Qu'est-ce que l'Afib ?
L'Association française des ingénieurs biomédicaux regroupe environ 200 professionnels, soit la moitié de la profession et une forte représentativité des établissements de santé français. L'Afib organise des actions pour former, informer et répondre aux interrogations de ses adhérents. Je suis moi-même ingénieure biomédicale dans un CHU et en charge des dossiers sur la sécurité numérique des dispositifs au sein de l’association. J’ai mis en place deux groupes de travail. Le premier pour mettre à plat la question de la sécurité numérique, définir et expliquer à mes confrères les informations qu'ils reçoivent (OSE, audits, nouveau marquage CE…). Le second groupe de travail, soutenu par le Plan France Relance, est en cours pour rédiger un cahier des charges des exigences fournisseurs en matière de cybersécurité.
Quelle est la problématique cyber en matière d'appareils biomédicaux ? Pourquoi les acteurs insistent-ils sur ce point ?
Il est important de rappeler qu'un équipement biomédical n'est pas un équipement informatique. L’intégration au SIH est une problématique récente en regard du cycle de renouvellement des équipements. À tort, la profession a pensé que la DSI de l'hôpital se chargerait de mettre en place un réseau sécurisé et adapté à l’intégration sécurisée des équipements médicaux. Or les normes de sécurité sont contraignantes et sont pensées pour des équipements informatiques, sans prendre en compte les particularités des équipements biomédicaux. De plus, le besoin aussi évolue. Les professionnels de santé souhaitent pouvoir accéder de façon continue aux données produites, gagner du temps mais aussi en sécurité, éviter les erreurs de recopiage, tracer, croiser les informations…
Quel exemple concret illustre cette évolution ?
En quelques années, le nombre de médicaments utilisés en réanimation a fortement augmenté, impliquant un nombre croissant de pousse-seringues au chevet du lit du patient. Les professionnels de santé auraient besoin des données générées par ces appareils. De nombreuses demandes d’intégration des équipements biomédicaux n’aboutissent pas dans nos établissements pour cause de non-adéquation entre le matériel proposé et les exigences de sécurité.
Quel obstacle empêche alors l'informatisation de ces équipements ?

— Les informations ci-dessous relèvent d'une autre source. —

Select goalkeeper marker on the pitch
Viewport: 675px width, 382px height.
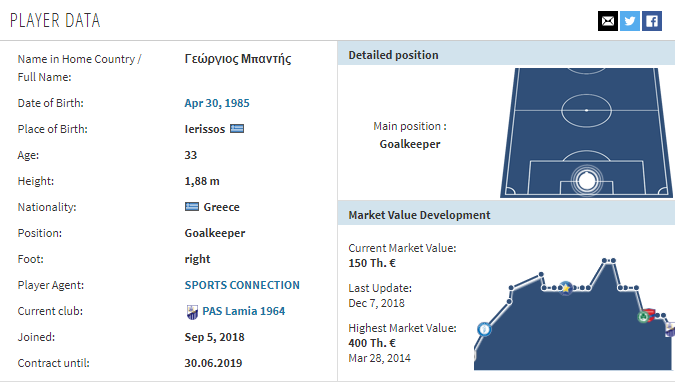click(x=586, y=181)
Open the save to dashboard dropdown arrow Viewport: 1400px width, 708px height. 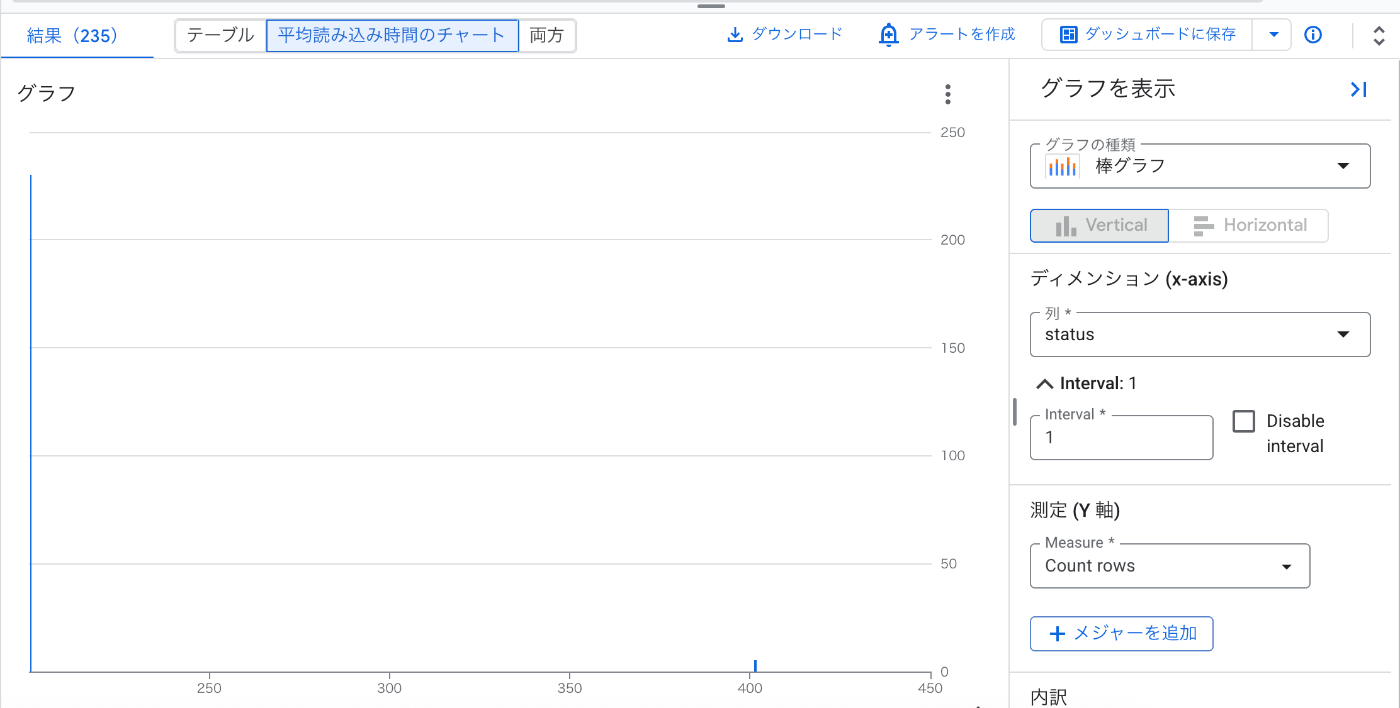point(1273,35)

Il existe un problème de temporalité. Alors que l'obsolescence informatique des systèmes d'exploitation Windows est de cinq ans, le cycle de renouvellement des équipements biomédicaux dans les hôpitaux est en moyenne de huit ans. De plus, les fournisseurs commercialisent pendant dix ans des appareils avec un marquage CE conforme au jour de la commercialisation, sans possibilité de les faire évoluer. Au final, ces temps s’additionnent, nous achetons des équipements dont les systèmes d'exploitation sont obsolètes et que nous devons garder pendant huit ans.
Comment y remédier pour les intégrer au SIH ?
Trois pistes d’actions sont à explorer.
Premièrement, les services biomédicaux peuvent renouveler les équipements plus rapidement, tous les cinq ans. Cela nécessite de doubler les budgets d'investissement et accentuerait les difficultés financières des hôpitaux. Sans oublier l'impact environnemental provoqué par ces achats supplémentaires.
En second lieu, il faut mener un travail conjoint avec les fournisseurs pour mettre à jour les OS et faire évoluer la partie informatique sans mettre en péril le marquage CE. Dans nos recommandations, nous conseillons d’inclure dans les contrats de maintenance des clauses rendant obligatoires les mises à jour informatiques. Ces dernières représentent un coût supplémentaire pour les fournisseurs que les hôpitaux doivent aussi prendre en charge.
En troisième lieu, il n'existe pas aujourd’hui de circuit clair de cybervigilance pour les appareils biomédicaux. Dans les centres hospitaliers, le RSSI réalise une veille et alerte l’ingénieur biomédical en cas de faille critique. Ce dernier contacte les fournisseurs dédiés (parfois plusieurs dizaines) qui seuls connaissent le détail des composants informatiques de leurs équipements. La démarche prend beaucoup de temps et a peu de chances d’aboutir. C'est pourquoi je souhaite la mise en place d'un circuit de cybervigilance national, sur le même modèle que la matériovigilance, et qui oblige les fabricants à surveiller leurs failles, à en informer leurs clients et à procéder aux correctifs nécessaires.
Enfin, les DSI des hôpitaux ont pleinement leur rôle à jouer. Elles doivent mettre en place des mesures compensatoires adaptées à l’activité de soin et aux contraintes des équipements, comme par exemple la fragmentation des réseaux, la journalisation ou la surveillance des flux réseaux.